With the end of the civil war and the ensuing oil boom came changes in Angola’s cultural economy, which was at first separate from and gradually integrating into the globalized economics of the international arts sector. Among other innovations, a growing number of local collectors began to invest in the work of local artists. By 2007, a new venue and vehicle for thinking about culture in Angola’s social formation had come into being in the form of the Luanda Triennial, which aimed at creating a movement for the visual arts in the country.
Following its first edition, the Luanda Triennial held two further editions, in 2010 and 2013. After the third edition, the format changed to focus more on performative arts and music, assuming a year-round program. In the process, it introduced new debates regarding nation and culture. It turned to a global practice focused on singular, contemporary artists, an approach in stark contrast to pronouncements about what constituted Angolan art and culture. This provoked unintended responses. The reaction from the Cokwe people to a series of billboards exhibited throughout Luanda in 2006 that used images of the Pinturas da Lunda, a book by Portuguese colonial ethnographer José Redinha, was an example of this tension. These billboards contested the narrative of the nation as a single people and a single history and claimed a particular story for Cokwe people. In response to the depictions, protests erupted in Angola’s interior; meanwhile, the official press attempted to silence them. This episode laid bare the absence of other narratives beyond the coastal colonial histories of assimilation and creolité so dear to state power.

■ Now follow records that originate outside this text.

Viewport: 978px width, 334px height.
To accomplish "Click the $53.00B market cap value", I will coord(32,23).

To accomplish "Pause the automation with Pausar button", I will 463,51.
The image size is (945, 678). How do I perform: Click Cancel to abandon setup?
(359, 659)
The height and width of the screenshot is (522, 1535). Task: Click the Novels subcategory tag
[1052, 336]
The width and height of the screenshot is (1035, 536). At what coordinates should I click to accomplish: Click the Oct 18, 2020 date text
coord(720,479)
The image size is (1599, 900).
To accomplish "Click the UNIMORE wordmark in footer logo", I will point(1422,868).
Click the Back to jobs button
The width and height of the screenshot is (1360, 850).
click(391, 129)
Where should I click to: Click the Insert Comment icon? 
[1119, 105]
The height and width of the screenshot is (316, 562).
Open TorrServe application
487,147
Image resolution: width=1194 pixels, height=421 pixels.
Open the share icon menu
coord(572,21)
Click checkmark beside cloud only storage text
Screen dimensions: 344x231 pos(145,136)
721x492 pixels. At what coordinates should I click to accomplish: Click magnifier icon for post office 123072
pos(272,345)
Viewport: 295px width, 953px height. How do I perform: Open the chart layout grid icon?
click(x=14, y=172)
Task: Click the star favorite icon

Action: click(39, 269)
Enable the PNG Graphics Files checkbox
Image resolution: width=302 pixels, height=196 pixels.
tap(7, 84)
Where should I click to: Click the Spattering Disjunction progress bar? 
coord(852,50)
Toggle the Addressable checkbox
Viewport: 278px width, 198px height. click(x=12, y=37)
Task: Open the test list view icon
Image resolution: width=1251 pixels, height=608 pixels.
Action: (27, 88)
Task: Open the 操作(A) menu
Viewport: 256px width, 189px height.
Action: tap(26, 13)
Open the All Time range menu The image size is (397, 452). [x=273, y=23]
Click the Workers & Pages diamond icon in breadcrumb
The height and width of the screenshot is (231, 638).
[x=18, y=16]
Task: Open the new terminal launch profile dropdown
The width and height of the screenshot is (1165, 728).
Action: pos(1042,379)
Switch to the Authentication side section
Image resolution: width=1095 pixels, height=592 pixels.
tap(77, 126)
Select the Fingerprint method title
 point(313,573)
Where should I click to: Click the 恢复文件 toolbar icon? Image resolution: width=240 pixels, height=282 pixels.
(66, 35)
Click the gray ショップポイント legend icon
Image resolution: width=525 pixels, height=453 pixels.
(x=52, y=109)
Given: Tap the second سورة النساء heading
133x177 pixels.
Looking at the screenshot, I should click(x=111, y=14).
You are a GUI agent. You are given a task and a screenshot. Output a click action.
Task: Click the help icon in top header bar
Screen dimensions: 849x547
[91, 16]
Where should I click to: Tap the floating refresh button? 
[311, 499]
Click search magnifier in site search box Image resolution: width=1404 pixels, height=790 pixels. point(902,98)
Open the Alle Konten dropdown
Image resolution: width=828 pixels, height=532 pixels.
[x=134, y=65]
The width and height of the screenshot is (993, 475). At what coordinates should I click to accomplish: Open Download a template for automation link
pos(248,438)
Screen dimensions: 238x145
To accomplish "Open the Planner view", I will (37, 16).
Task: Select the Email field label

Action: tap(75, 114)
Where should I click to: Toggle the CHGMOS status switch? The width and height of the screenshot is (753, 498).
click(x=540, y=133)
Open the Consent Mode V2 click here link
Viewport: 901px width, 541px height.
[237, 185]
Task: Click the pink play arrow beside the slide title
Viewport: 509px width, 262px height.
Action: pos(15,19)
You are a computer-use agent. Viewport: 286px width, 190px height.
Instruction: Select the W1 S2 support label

The Luanda Triennials and their repercussions painted a much more complex and lively picture of culture in the country than the “Train of Culture” promoted by the Ministry of Culture in FENACULT 2014. In fact, the survey exhibition organized in 2014 failed to show the growth of the visual arts sector and its expanding international footprint. A great example of this expansion is the awarding of the Golden Lion award at the 2013 Venice Biennale for the Angola pavilion, which was organized not by the state but by Paula Nascimento and Stefano Pansera (Beyond Entropy Ltd), and which featured the photographic works of artist Edson Chagas. As a result, far from gathering together national culture production, FENACULT 2014 instead exposed a split in the visual arts scene. The split was not just conceptual but aligned culture producers into two distinct groups. On one hand stood the National Union of Plastic Artists, the national visual artists union and a remnant of Angola’s single-party days. On the other hand was a group of young artists that claimed the right to engage critically with the country’s history and political narratives, exploring themes beyond nation and identity.
Today, the gap between the public discourse on culture and the on-the-ground reality of the arts and culture sector is deepening. The former has been reproducing a top-down construction of culture, while the latter has been recreating itself by engaging socially and politically with the country’s many contentious issues—not just in visual arts, but also in music, cinema and theater. The state still propagates a static concept of “Angolaness” and assumes the position of custodian of its intrinsic values, maintaining and legislating a view of culture as a vehicle of such ideals. The contemporary arts scene, however, more strongly resembles an installation of Angolan artist Paulo Kapela: a collage that navigates meanings of nation alongside questions of national culture, history, and traditional cosmologies.